Dawn of a new gay?

In 2011, complacence, not silence, equals death


On June 9, Toronto magazine The Grid published a cover story entitled “Dawn of a New Gay.” It’s been a hot topic of discussion. On June 10 The Grid published a follow-up piece entitled “Why We Published ‘Dawn of a New Gay.'” Cocksucker Blues is one of the parties mentioned in the original Grid piece. Matt Jackson is one of the founders of that event.

BY MATT JACKSON – It is infuriating that Aguirre-Livingston purports to take the luxury of being a white, middle-class gay man living in Toronto today so lightly. While the way in which gays choose to live their lives and express their sexuality has evolved, it has been doing so since men have loved men, since humans have been humans.

We may have moved beyond the culture of the bathhouse and the gay bar and the Pride parade (although I attend every year), but we need to acknowledge the role that those institutions (and yes, they are institutions) have played in getting us to where we are now.

Edmund White, who I am humbled to call a friend, describes in his 1981 non-fiction book States of Desire the sort of integrated gay utopia that had been achieved by the gay liberation movement of the 1970s that sounds not dissimilar to what Aguirre-Livingston describes far less eloquently in his article. Of course, we all know (or do we?) what happened in 1982. The AIDS pandemic, which was coincidentally first called GRID, for Gay Related Immune Deficiency, not only decimated the gay population, but also led to the negation of many of the gains made in the 1970s and put our rights on hold for nearly two decades.

This article was written weeks after Canada elected a homophobic prime minister and ruling party, and months after Toronto itself elected a mayor who doesn’t even bother to disguise his ignorance and bigotry. Suicide rates among LGBT youth are astronomically higher than among “straight” teens. The rate of violent assaults on gays has seen the highest increase among any minority group.

The article does not even address the experience of gay men and women and trans-persons in cities smaller than Toronto. Progress has been made, but the fight is not over yet. North America is split almost exactly in half between the right and the left, politically, and the divide between the two is deepening if not widening. There is nothing to say that the rights that we take for granted (those rights that have been won for us by others) could not be taken away if we become complacent.

 

I was not bullied in high school, either, but I consider myself lucky for that. I came out at 12 and immediately became “bad”: skipping school, doing drugs, getting into fights, in part so that people wouldn’t, or couldn’t, fuck with me for being gay. A close friend was gaybashed last year in Parkdale (I am not even getting into the murder of Chris Skinner).

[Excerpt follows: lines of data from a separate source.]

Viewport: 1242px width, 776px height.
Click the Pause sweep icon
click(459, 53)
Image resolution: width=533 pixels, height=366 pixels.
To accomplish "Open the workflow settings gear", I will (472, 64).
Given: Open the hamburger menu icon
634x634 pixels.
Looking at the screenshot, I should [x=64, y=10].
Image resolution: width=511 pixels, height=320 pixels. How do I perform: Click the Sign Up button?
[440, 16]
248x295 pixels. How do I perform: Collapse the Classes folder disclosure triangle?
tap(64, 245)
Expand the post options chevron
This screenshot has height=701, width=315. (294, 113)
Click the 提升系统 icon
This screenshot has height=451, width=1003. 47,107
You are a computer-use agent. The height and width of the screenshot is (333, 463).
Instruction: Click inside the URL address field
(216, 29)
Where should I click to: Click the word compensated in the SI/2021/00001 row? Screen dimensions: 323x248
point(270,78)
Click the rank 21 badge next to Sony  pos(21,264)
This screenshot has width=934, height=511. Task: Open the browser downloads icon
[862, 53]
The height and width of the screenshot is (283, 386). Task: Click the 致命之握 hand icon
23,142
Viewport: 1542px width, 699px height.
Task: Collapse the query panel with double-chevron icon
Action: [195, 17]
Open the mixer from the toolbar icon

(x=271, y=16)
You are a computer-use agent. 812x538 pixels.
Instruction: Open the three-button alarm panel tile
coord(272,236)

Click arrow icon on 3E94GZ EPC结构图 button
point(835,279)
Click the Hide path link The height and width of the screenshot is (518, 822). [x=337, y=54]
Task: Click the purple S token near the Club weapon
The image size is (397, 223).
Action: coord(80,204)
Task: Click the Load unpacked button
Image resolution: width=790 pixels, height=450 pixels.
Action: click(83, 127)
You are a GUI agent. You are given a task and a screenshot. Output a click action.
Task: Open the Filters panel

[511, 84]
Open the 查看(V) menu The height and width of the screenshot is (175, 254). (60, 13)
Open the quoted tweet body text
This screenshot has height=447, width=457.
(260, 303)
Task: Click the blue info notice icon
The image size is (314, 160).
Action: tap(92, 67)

Making out in Trinity Bellwoods with a lover last year, a group of 12-year-olds called us faggots. Holding hands in Paris (the “City of Love”), we were aware of looks of contempt and confusion as we walked down the Rue Saint-Honoré. We may “look and act straight” (what a ridiculous concept) and people may be comfortable with that, but when faced with the expression of our sexuality, it is a different matter altogether. While, in the words of Dan Savage, “it gets better,” and my life is beyond my wildest fantasies, there still is a long way to go, and we are all responsible for taking up the banner and fighting the good fight.

I started Cocksucker Blues not to shit on Church St gay culture, but because I happen to like to dance to rock and punk music, and that was not what I was hearing at gay parties I went to. It was also an homage to Will Munro, whose death last year left a void in the landscape of gay Toronto.

If as gay men we are free to choose the way in which to be gay, why do Aguirre-Livingston and his subjects need to poke fun at these “lame, effeminate caricature[s] of homosexuality?” They are doing it their way, as I am doing it mine, and all the power to them.

I also balk at the idea that the internet has changed everything. I personally have never dated online and have never used Grindr, and what are these things if not the contemporary version of the gay bar and the bathhouse?

It would be amusing that the irony of this is lost on Aguirre-Livingston if the implications of his article were not so dire. Not to gloat, but I do have to say that I am asked out on the street and in coffee shops, and I don’t mean on Church St.

Need I mention that I happen to love rainbows?

Recommended reading for Aguirre-Livingston: Secret Historian, by Spring; Gay Life and Culture, by Aldrich; A Queer History of the US, by Bronski; States of Desire, My Lives and City Boy, all by Edmund White; Christopher and His Kind, by Isherwood… just to scratch the surface.